Task material
....

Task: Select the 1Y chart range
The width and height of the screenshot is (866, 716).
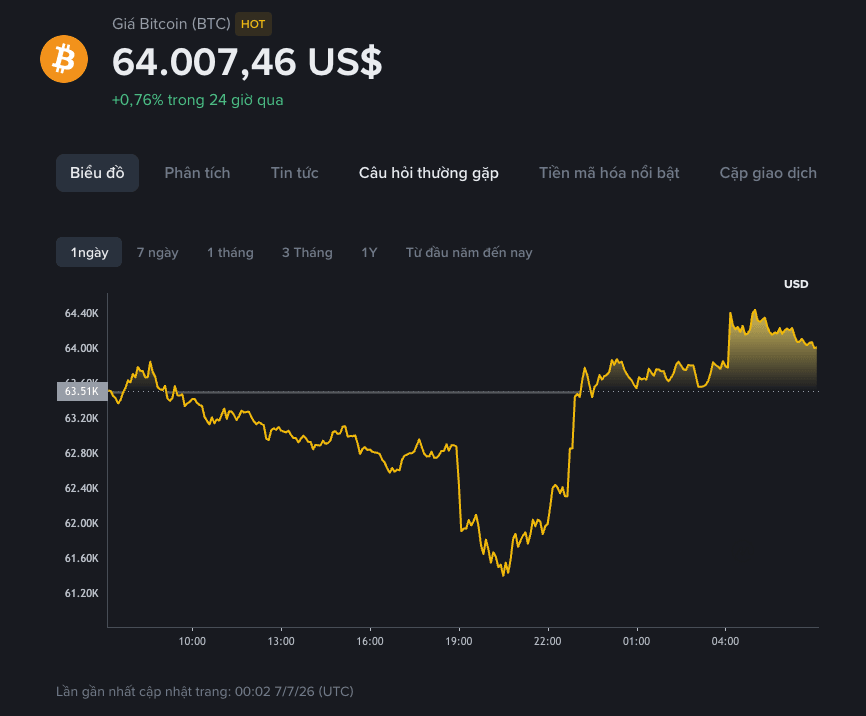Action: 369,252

....

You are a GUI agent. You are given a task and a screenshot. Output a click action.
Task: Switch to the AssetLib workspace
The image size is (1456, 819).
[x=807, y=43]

....

Problem requirements
Rename "workspace" to "panel" in the items, starting with the line containing "You are a GUI" and going on through the line containing "[x=807, y=43]". Reproduce only those lines, with everything else left unchanged.

Finished exercise
You are a GUI agent. You are given a task and a screenshot. Output a click action.
Task: Switch to the AssetLib panel
The image size is (1456, 819).
[x=807, y=43]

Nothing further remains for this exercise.